- [Extracted records]
-=-=-
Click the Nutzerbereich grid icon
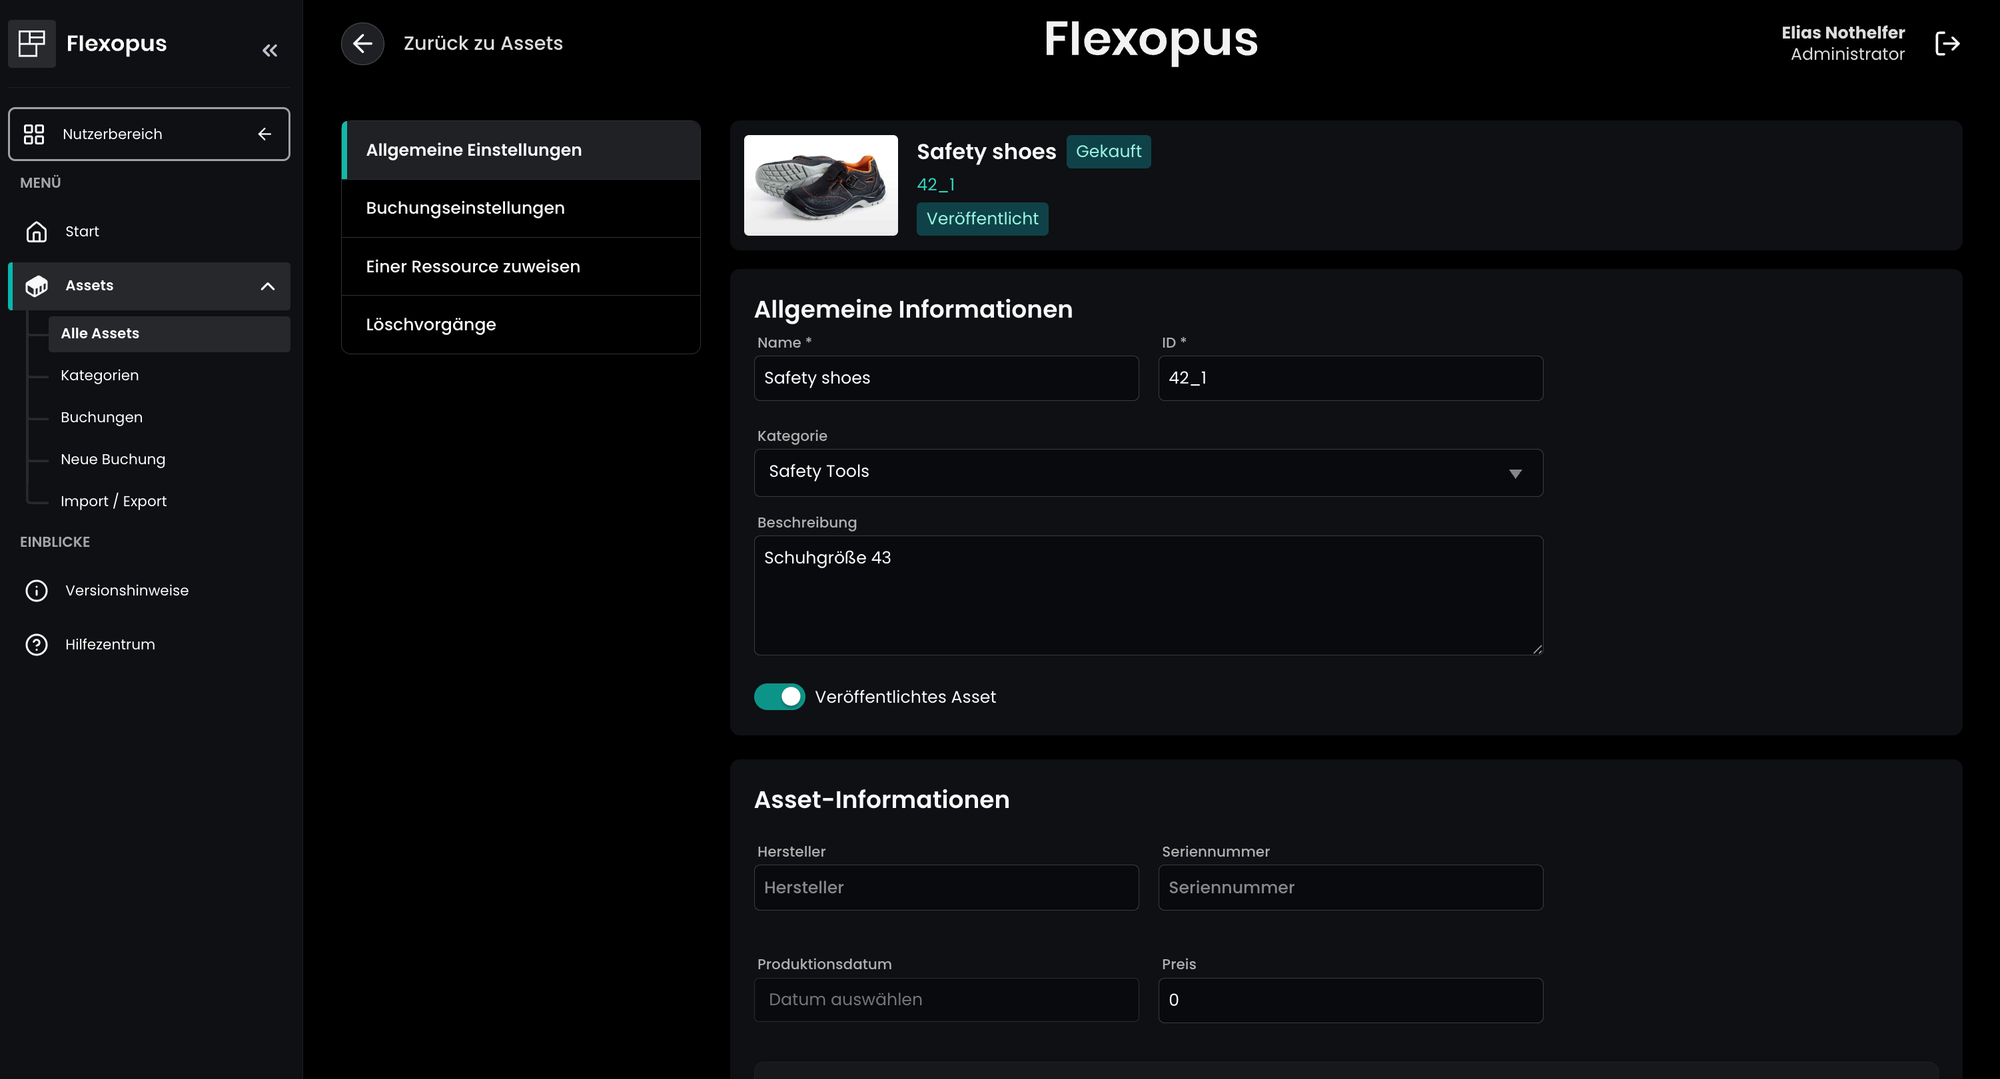This screenshot has height=1079, width=2000. [34, 134]
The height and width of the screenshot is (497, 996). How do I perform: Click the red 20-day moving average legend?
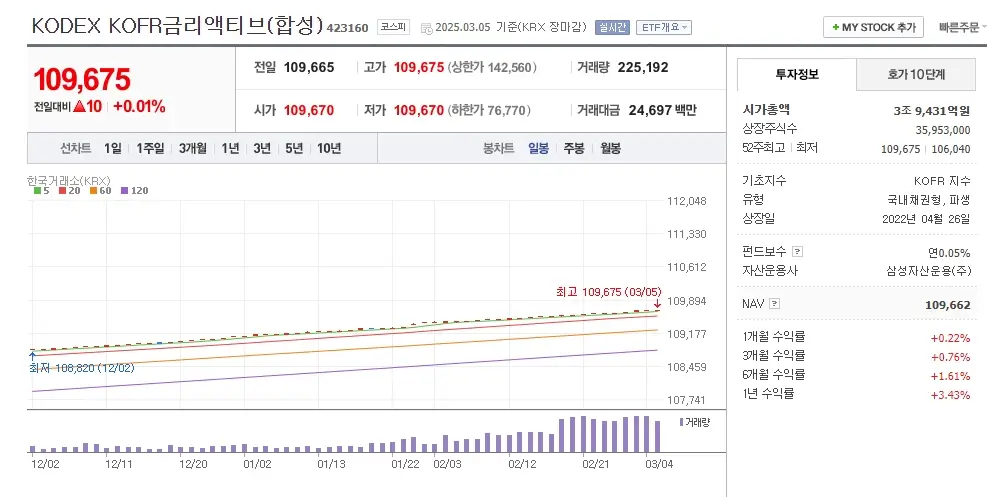pos(69,190)
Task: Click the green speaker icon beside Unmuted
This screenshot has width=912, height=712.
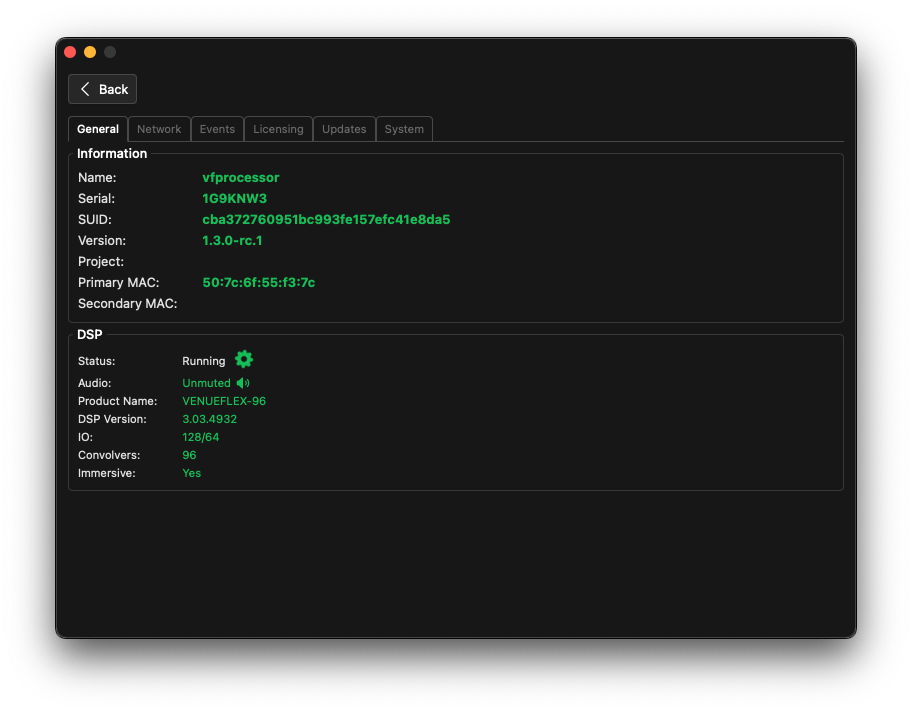Action: (x=243, y=383)
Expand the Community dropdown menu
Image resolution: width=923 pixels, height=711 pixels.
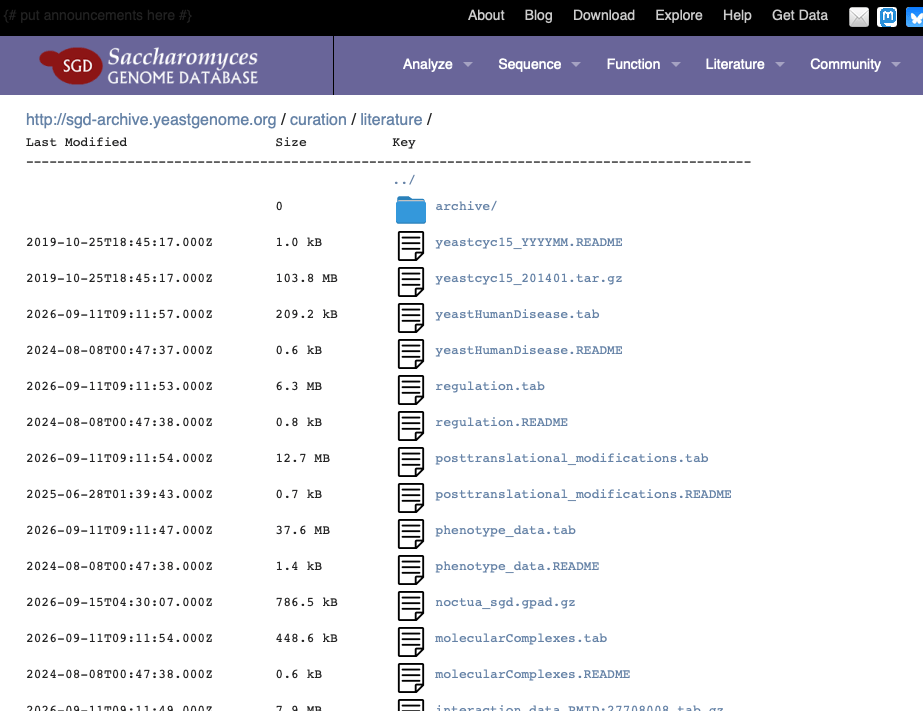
-=-=-
A faithful copy of the data above is wanted, with every image left out.

- [Answer below]
Click the Nutzerbereich grid icon
This screenshot has height=1079, width=2000. [34, 134]
The height and width of the screenshot is (497, 996). How do I perform: Click the red 20-day moving average legend?
pos(69,190)
Task: Click the green speaker icon beside Unmuted
This screenshot has width=912, height=712.
Action: (x=243, y=383)
Expand the Community dropdown menu
Image resolution: width=923 pixels, height=711 pixels.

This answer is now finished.